October is National Bully Prevention Month. Statistics from the 2008–2009 School Crime Supplement show that an adult was notified in only about a third of bullying cases. Tonya Millard, Director of Crossing Rivers Health Family Resource Center, says kids don’t tell adults for many reasons:
- Bullying can make a child feel helpless. Kids may want to handle it on their own to feel in control again. They may fear being seen as weak or a tattletale.
- Kids may fear backlash from the one who bullied them.
- Bullying can be a humiliating experience. Kids may not want adults to know what is being said about them, whether true or false. They may also fear that adults will judge them or punish them for being weak.
- Kids who are bullied may already feel socially isolated. They may feel like no one cares or could under-stands.
- Kids may fear being rejected by their peers. Friends can help protect kids from bullying, and kids can fear losing this support.

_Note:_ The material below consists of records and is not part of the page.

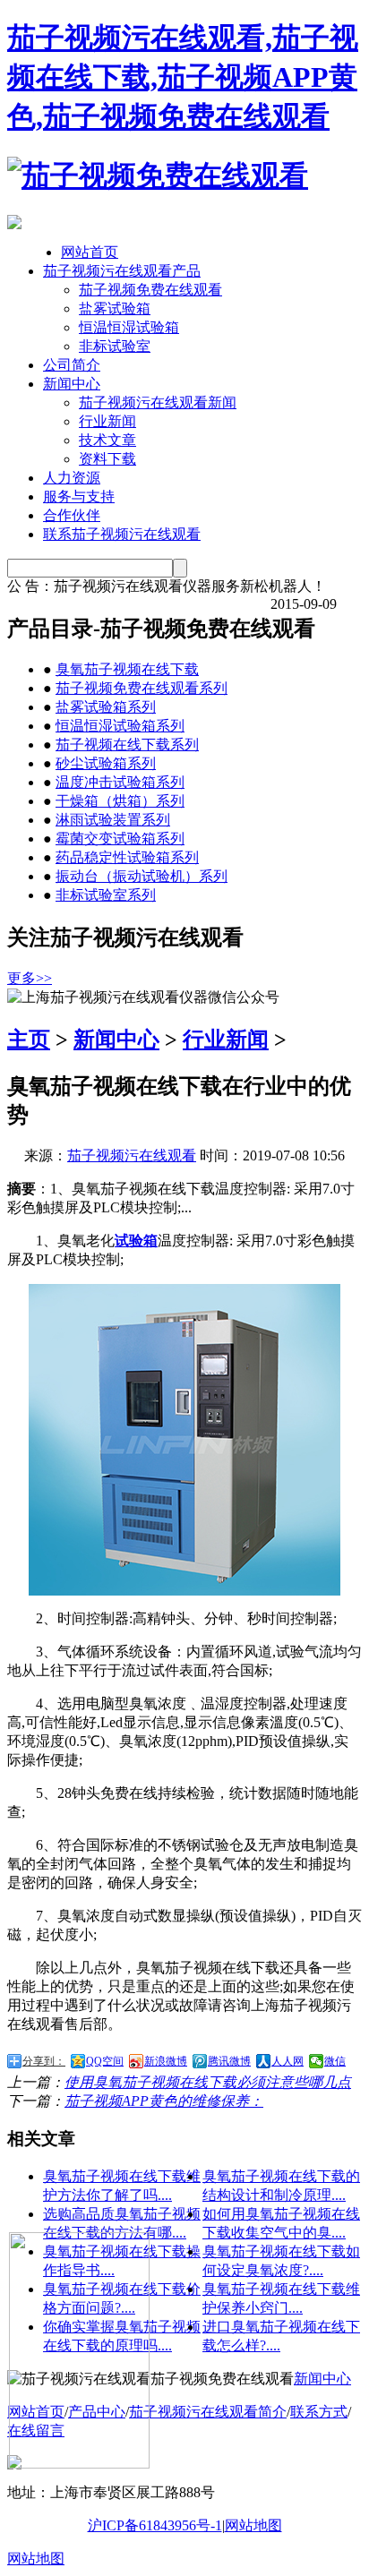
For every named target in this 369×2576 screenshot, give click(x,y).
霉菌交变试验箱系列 (120, 838)
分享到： (43, 2061)
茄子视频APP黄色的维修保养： (163, 2101)
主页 (28, 1039)
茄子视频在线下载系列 (127, 744)
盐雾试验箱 (114, 308)
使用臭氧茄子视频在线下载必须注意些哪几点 (207, 2082)
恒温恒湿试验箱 (129, 327)
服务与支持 (79, 496)
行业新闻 (107, 421)
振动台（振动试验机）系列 (141, 876)
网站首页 (89, 252)
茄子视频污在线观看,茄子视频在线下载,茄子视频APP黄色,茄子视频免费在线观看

Parents, school staff, and other caring adults have a role to play in preventing bullying. They can:
- Help kids understand bullying. Talk about what bullying is and how to stand up to it safely. Kids who know what bullying is can better identify it. They can talk about bullying if it happens to them or others. Tell kids bullying is unacceptable. Make sure kids know how to get help and how to report bullying.
- Keep the lines of communication open. Check in with kids often. Listen to them. Know their friends, ask about school, and understand their concerns.
- Encourage kids to do what they love. Special activities, interests, and hobbies can boost confidence, help kids make friends, and protect them from bullying behavior.
- Model how to treat others with kindness and respect. Kids learn from adults’ actions. By treating others with kindness and respect, adults show the kids in their lives that there is no place for bullying. Even if it seems like they are not paying attention, kids are watching how adults manage stress and conflict, as well as how they treat their friends, colleagues, and families.